Father Tony O'Riordan believes that the wealthy should pay more taxes. The director of the Jesuit Centre for Faith and Justice thinks it's only fair.
The poor are struggling to survive, and there's all kinds of stealth taxes that everyone has to pay but it hurts the poor more, so why not change the system. Have the wealthy give more, so that the poor can give less.
The government doesn't have the sort of income it once did, so there's talk of cutting back on programs, some of which benefit the poor. So why not have the wealthy dig deeper?
No one pays any attention to the priests anymore, not since the church became mired in a scandal of its own making. No one will donate more to charity because Father O'Riordan has made a strong case from the pulpit, because few bottoms are in the pews to hear him. So what's left?
The government, of course. Let the government become the source of charity, so that people can be forced to give, even if they are made to donate to a cause they don't support.

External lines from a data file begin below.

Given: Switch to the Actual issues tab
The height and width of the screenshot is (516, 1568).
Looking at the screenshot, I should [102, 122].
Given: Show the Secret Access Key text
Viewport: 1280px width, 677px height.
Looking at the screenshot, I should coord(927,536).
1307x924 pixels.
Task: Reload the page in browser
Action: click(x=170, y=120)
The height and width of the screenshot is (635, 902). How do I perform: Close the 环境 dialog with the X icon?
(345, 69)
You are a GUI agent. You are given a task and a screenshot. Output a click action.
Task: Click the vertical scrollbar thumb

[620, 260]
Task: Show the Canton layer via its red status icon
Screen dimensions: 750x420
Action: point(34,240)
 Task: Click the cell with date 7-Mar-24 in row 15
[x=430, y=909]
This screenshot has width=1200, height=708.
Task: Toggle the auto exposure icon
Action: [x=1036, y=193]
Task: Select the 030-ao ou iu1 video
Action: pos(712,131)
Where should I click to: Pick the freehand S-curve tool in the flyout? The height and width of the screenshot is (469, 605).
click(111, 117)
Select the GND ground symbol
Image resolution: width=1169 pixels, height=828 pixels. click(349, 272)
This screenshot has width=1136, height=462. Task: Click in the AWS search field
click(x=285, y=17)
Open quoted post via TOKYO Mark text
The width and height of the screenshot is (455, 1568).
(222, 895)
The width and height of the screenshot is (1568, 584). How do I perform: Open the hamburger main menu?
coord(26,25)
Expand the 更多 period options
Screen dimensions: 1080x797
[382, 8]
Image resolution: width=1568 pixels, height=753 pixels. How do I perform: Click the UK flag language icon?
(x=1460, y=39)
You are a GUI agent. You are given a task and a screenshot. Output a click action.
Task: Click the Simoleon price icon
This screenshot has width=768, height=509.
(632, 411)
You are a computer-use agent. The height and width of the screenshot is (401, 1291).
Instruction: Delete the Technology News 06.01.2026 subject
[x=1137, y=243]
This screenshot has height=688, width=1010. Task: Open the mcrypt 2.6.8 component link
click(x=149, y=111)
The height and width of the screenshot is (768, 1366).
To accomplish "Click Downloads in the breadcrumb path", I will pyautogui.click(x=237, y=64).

As long as people believe that the government, and not the Catholic Church, is a source of such largess, they won't bother with giving to the church because they have to render unto Caesar and there's not much left at the end of the week.
Father O'Riordan may find more success by promoting his own institution as a charitable organization, and if the wealthy could pay lower taxes through incentives, while being reminded of the good old days of competition to buy the most African babies, there might be more money to go around.
The government has a tendency to waste, and those who work hard to generate their wealth are somewhat resentful. All those priests and nuns, working for next to nothing? At least you always knew that almost every penny you donated to a Catholic charity was going to the needy.